Wer auf sehr körperliche Mitten steht, die aber dennoch mit einem guten Detailumfang und Transparenz punkten können, vor allem bei weniger bassintensiver Musik, findet hier vielleicht was er sucht. Mir sind sie aber manchmal etwas „hohl“. Grellheit oder andere fiese Peaks sind nicht auszumachen.
Höhen
Die Höhen gliedern sich in den entspannten, warmen und weicheren Klang des 99 NEO ein. Ihnen fehlt es etwas an Biss und sicherlich auch an Brillanz, aber dennoch fehlt es ihnen nicht zwingend an Lebendigkeit. Viel mehr zurücknehmen dürften sie sich aber nicht, sonst würde der 99 NEO in die absolute Dunkelheit abrutschen. Sie halten ihn also mehr oder weniger am Leben. Sibilanten oder unangenehme Härte sind ein Fremdwort für den NEO. Auch wenn Becken gerne noch etwas griffiger klingen könnten und es manchmal im Hochton dünner wird, kann ich mich über die Informationsvielfalt nicht beklagen. Mann muss allerdings etwas genauer hinhören, damit einem nichts entgeht.
Bühne
Die Bühne wird euch nicht rückwärts vom Sessel kippen lassen, denn sie hat mehr einen Studiocharakter als Liveeventfeeling. Dafür ist sie in der Tiefe gleichermaßen gut aufgestellt wie in der Breite, auch wenn es in beiden Fällen Limitierungen gibt.
Imaging
Das Imaging kann durch die gute Ausnutzung der einzelnen Achsen und eine ansprechende Aufgliederung auf verschiedene Ebenen ein gutes 3D-Bild vermitteln, wenn der Songs so produziert wurde. Allerdings sorgt der Bass dafür, dass in der Separation nicht die feinste Klinge ausgepackt wird, da er manchmal etwas brummig agiert. Jedoch lassen sich Instrumente und Details gut orten, auch wenn es mal hektischer zur Sache geht.
Outro
Ich habe leider keinen Vergleich zum MEZE 99 Classic. Allerdings kann ich aufgrund der MEZE-eigenen Werbung ableiten, dass der 99 NEO nicht zwingend den Geschmack derjenigen treffen wird, die den Classic schon zu basslastig fanden. Auch wenn Optik und Klang nicht zwingend zusammenhängen, kann das Erscheinungsbild eines Kopfhörers schon einen Hinweis auf den zu erwartenden Klang bringen, vor allem wenn das Design bewusst als Unterstützung vom Hersteller genutzt wird.

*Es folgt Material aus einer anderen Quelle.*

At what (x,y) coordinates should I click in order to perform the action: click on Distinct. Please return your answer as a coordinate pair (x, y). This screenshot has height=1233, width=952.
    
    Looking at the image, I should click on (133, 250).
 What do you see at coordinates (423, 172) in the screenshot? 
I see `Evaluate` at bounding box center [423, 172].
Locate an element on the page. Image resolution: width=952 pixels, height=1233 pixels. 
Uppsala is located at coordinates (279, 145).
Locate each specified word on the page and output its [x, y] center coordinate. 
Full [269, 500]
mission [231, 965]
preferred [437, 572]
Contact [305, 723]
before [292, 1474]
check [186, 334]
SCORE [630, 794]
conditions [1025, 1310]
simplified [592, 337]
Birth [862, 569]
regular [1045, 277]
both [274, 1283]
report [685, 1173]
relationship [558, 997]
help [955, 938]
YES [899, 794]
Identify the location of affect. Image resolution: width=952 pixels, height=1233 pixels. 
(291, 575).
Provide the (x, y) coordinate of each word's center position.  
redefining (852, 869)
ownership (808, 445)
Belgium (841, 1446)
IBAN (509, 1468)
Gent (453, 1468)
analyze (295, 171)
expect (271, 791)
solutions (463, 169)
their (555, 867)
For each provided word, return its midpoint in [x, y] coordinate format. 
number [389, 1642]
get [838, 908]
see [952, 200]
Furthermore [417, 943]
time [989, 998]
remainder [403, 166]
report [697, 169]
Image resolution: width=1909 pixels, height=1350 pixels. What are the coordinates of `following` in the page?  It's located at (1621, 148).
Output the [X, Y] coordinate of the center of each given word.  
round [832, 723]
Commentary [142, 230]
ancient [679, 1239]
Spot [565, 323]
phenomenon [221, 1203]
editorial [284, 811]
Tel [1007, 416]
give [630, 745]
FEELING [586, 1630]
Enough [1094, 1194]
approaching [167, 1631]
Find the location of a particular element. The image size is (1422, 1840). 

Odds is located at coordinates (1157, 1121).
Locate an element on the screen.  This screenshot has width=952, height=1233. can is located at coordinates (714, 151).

Der 99 NEO wirkt auf mich robust und kraftvoll (vor allem durch das Kopfband und der silbernen Halterungen). Wie ein Krieger, der stets in der Dunkelheit angreift.
Das spiegelt sich für mich auch direkt im warmen und eher dunkleren Klang wider, der aber dennoch recht musikalisch ist und trotzt seines körperlichen Charakters nicht erdrückend wirkt.
Etwas mehr Biss und Festigkeit würde ich mir noch wünschen, vor allem im Keller, aber der NEO ist für mich ein gutes Beispiel, wie eine harmonisch abgestimmte L-Signatur klingen kann, wenn auch für meinen Geschmack etwas zu entspannt. Trotzt der Bassbetonung haben Mitten sowie Höhen noch genügend Luft zum Atmen und der audiophile Anspruch kommt nicht zu kurz. Für mich performt er übers ganze Frequenzband hinweg in einem guten Bereich innerhalb der angestrebten Signatur. Ein paar dB weniger im Tiefton können jedoch Wunder bewirken.